Do the people you know have experience with other comparable* languages, and still think PHP is a well-designed language and platform?

I concede that the PHP community, and PHP itself, has dramatically improved in the last few years. PHP 5 is a revelation compared to PHP 4.

[*] i.e. not "The other language I know is C, and I love that PHP is so high level!"



> Do the people you know have experience with other comparable* languages, and still think PHP is a well-designed language and platform?

For the most part, yeah. There are the obvious quibbles you get with any language, but for it's domain, it's the best bang for the buck. Does that mean it's the only language in our stack? No. But for my money, for the web side, it can't be beat. If I were to do a site in a non PHP language, it would be Python hands down. That being said, it all depends on what the project is, and what it entails.

Listen, I can't help but wonder if your imparting some past on the current crop of PHP developers (and by current, I mean those that moved to PHP5 some 8 years ago). Maybe you had experiences with another group of people that focus on just one language.

The PHP community of today is far from that. It's made up of practical people, who focus on more than just PHP. More to the point, calling someone a PHP developer these days just reflects that when they do the server side web code, they are using PHP. Not that it's their only language.

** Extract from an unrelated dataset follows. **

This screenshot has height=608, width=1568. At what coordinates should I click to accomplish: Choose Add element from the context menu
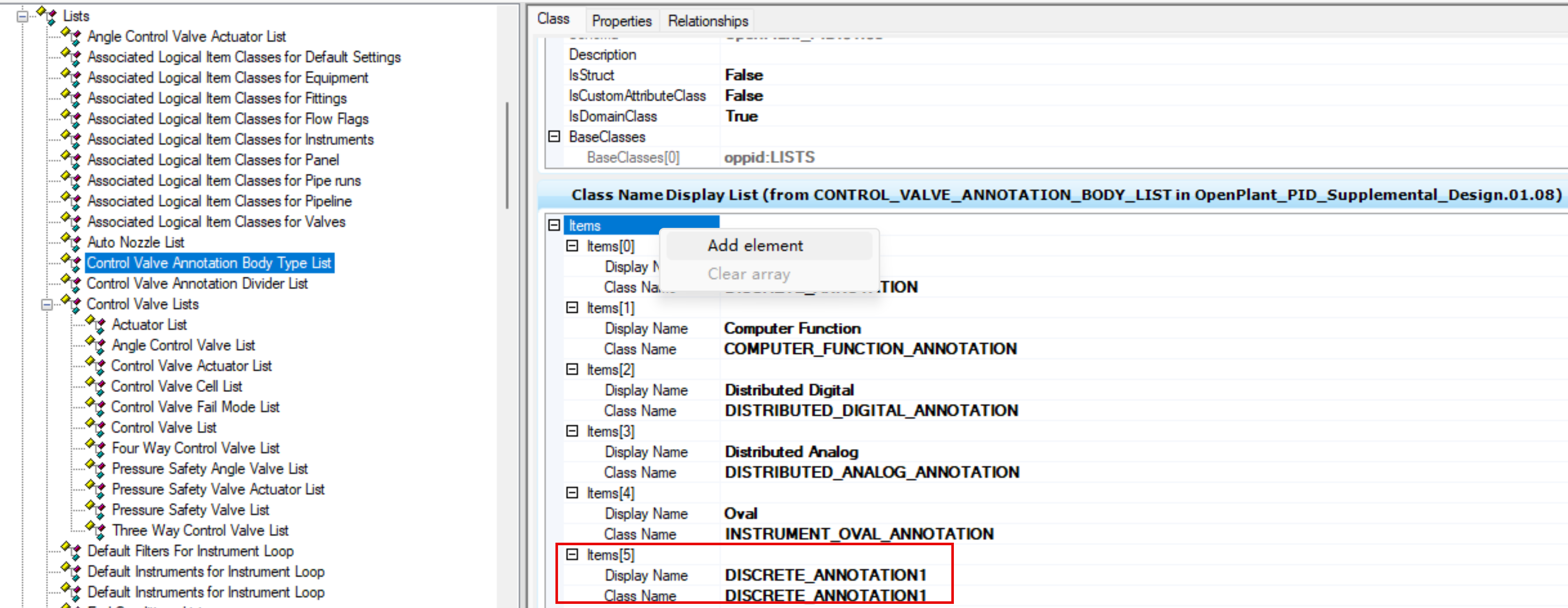(x=755, y=246)
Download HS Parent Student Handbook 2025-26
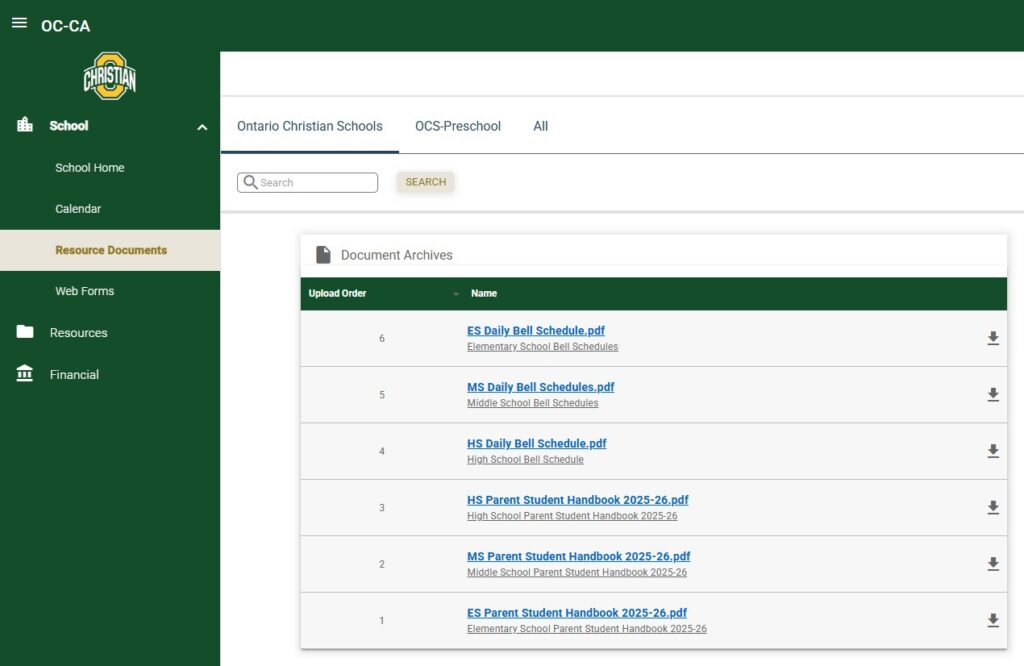1024x666 pixels. pyautogui.click(x=992, y=508)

To be honest, my personal experience is that everyone I've met who pans PHP and proclaims to have switched happily to Rails (because that's what they switch to first, never Ruby), or Python is that they needed the extra structure these languages enforced. Basically, the PHP code they deride so much was code they helped write.

That, of course, is just my point of view. I don't know many people who use Ruby for web development, so it would be unfair for me to suggest the entire community was like that.


> Do the people you know have experience with other comparable languages, and still think PHP is a well-designed language and platform?

Is this the only thing upon which to base your opinion of a language? As someone who's seen at least a glimpse of the world beyond PHP, I'd concede that the design of the language, especially in earlier versions, is probably not its biggest selling point. But as you and I agreed below, PHP derives its value in other areas.

Maybe it's implicit in a question like "What's your most disliked programming language?" that those other areas should be excluded from consideration, but if that's not the case, then focusing solely on language design is a bit unfair to PHP.


> I'd concede that the design of the language, especially in earlier versions, is probably not its biggest selling point.

Keep in mind, the design of the language wasn't to create a new language, but instead, make using various libraries easily usable in a web environment. Hence the reason for the multitude of c or c-like functions. Eventually, the shift moved in a different direction.

I like to think that while PHP wasn't intelligently designed, it did evolve. And for my money, evolution beats out intelligent design.